15 Temmuz gecesi, isimsiz kahramanlarımız olmasaydı Afrin’den yabancı devletlerin askerinden destek almayacaklar mıydı?
Yani anlayacağınız işgal girişimi…
Bu işgale FETÖ’cüler, 15 Temmuz gecesi zemin hazırlamaya çalışmadı mı?
Görüntü olarak iyi görünüp, hep ülkemizi sırtından vurdular.
Zaten başımıza ne geldiyse, iyi görünümlü kötülerden gelmedi mi?
Birçok FETÖ davasını takip ettim.
İfadelerde öyle yalanlar dinledim ki hayretler içerisinde kalmamak mümkün değil.
Mahkeme Başkanının önünde, şüphelilerle ilgili her şey olmasına rağmen, pervasızca ve insanların gözünün içine baka baka yalan söylüyor, iftira atıyorlardı.
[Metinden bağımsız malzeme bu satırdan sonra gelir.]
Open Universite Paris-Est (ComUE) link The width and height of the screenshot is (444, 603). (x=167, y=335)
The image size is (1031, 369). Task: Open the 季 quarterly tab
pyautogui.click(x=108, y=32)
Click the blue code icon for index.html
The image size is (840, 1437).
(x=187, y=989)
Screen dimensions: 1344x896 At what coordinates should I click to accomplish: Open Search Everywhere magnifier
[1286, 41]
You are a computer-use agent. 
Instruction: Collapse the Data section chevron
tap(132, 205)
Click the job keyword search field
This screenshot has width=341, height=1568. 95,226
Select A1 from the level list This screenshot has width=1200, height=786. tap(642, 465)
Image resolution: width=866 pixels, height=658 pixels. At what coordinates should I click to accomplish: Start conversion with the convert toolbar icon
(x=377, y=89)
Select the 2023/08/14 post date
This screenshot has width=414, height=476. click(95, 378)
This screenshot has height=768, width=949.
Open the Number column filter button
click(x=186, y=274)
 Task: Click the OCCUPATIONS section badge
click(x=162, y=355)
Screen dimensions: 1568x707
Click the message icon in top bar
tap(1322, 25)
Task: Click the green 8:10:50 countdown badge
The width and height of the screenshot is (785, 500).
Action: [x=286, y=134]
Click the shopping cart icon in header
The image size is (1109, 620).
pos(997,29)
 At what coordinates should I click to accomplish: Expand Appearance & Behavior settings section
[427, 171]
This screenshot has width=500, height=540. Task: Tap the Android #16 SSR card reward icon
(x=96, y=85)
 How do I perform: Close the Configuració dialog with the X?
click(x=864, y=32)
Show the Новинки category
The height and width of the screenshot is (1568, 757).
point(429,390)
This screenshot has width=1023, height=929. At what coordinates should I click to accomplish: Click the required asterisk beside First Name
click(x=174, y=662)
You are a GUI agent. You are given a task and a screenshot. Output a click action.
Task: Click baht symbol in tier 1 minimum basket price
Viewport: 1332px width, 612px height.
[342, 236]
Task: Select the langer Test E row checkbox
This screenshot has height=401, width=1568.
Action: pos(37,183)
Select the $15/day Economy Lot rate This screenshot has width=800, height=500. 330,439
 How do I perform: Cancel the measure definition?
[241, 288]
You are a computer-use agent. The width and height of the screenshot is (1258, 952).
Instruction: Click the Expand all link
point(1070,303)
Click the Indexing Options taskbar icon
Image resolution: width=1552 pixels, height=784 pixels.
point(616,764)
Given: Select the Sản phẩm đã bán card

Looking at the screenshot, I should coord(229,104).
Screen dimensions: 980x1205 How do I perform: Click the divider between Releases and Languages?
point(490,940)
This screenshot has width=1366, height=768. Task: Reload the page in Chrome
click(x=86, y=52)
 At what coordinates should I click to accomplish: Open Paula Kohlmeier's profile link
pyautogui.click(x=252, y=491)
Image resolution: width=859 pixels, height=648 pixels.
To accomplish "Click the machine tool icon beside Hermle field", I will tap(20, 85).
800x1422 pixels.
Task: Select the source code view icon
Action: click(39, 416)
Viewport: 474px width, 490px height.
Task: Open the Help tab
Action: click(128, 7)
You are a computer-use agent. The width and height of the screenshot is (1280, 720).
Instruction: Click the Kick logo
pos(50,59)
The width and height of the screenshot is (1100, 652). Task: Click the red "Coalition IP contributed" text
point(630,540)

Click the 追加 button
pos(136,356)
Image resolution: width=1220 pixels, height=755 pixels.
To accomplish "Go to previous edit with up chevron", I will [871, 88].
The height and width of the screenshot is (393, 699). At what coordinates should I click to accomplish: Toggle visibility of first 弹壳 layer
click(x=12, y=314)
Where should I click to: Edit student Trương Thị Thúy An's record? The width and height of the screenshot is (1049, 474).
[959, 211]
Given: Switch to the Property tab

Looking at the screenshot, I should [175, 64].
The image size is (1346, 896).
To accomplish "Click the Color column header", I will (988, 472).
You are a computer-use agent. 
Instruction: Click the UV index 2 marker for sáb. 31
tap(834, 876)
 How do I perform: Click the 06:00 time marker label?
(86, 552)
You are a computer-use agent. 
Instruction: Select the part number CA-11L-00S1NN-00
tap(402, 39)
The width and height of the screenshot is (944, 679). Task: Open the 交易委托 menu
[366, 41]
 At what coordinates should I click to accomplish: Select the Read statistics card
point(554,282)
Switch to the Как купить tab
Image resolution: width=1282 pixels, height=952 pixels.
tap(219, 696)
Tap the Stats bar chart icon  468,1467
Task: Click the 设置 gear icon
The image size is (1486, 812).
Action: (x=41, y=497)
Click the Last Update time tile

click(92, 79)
Mahkeme Başkanı, adamın kimlik numarasını okuyor, “bu sen değil misin?” diyor.
“Ben değilim” cevabını alıyor.
Kayıtlarda, her yerde ve fotoğraflarda kişinin o olmasına rağmen kabul etmiyor.
Yalan, benliklerine o kadar işlemiş.
Böyle insanların ülkeye nasıl bir faydası olacak.
Kendilerinden başka hiçbir şey düşünmeyenler, vatanını ve bayrağını düşünür mü?
15 Temmuz gecesi Afrin’den gelecek yardımı beklerken, milletin tokadını yediler.
Milletimiz, vatana nasıl sahip çıkılacağını gösterdi.
O günlerde Afrin’den yardım bekleyenler, şimdi Türkiye’nin Afrin’e girmesini ister mi zannediyorsunuz?
Dedim ya kendilerinden başkalarını düşünmezler…
Orada verdiğimiz şehitler FETÖ’cülerin umurunda mı?
O nedenle, hakim ve savcılarımızdan rica ediyorum.
FETÖ davalarındaki hassasiyetlerini de biliyorum.
Doğrudan veya dolaylı bu örgüte bağlı olarak kim ülkesini sırtından hançerlediyse, hiçbir müsamaha gösterilmesin.
Şu unutulmasın; düşman, düşmanlığından vazgeçmez.
Allah’ım tüm hainlere karşı savaşımızda yardımcımız olsun.
Arif Nihat Asya’nın dediği gibi…
“Ezanımdan alışıp tekbîre,
Buldunuz mutluluk, imanımla...
Vatan ettim sizi ey topraklar
Beş vakit damgalayıp alnımla.”
Bu ülkede ne ezanımızı susturmaya ne de bayrağımızı indirmeye hiçbir hainin gücü yetmez.
Dışardaki akıl babaları bunu çok iyi bildikleri için içeriden vurmaya çalışıyorlar.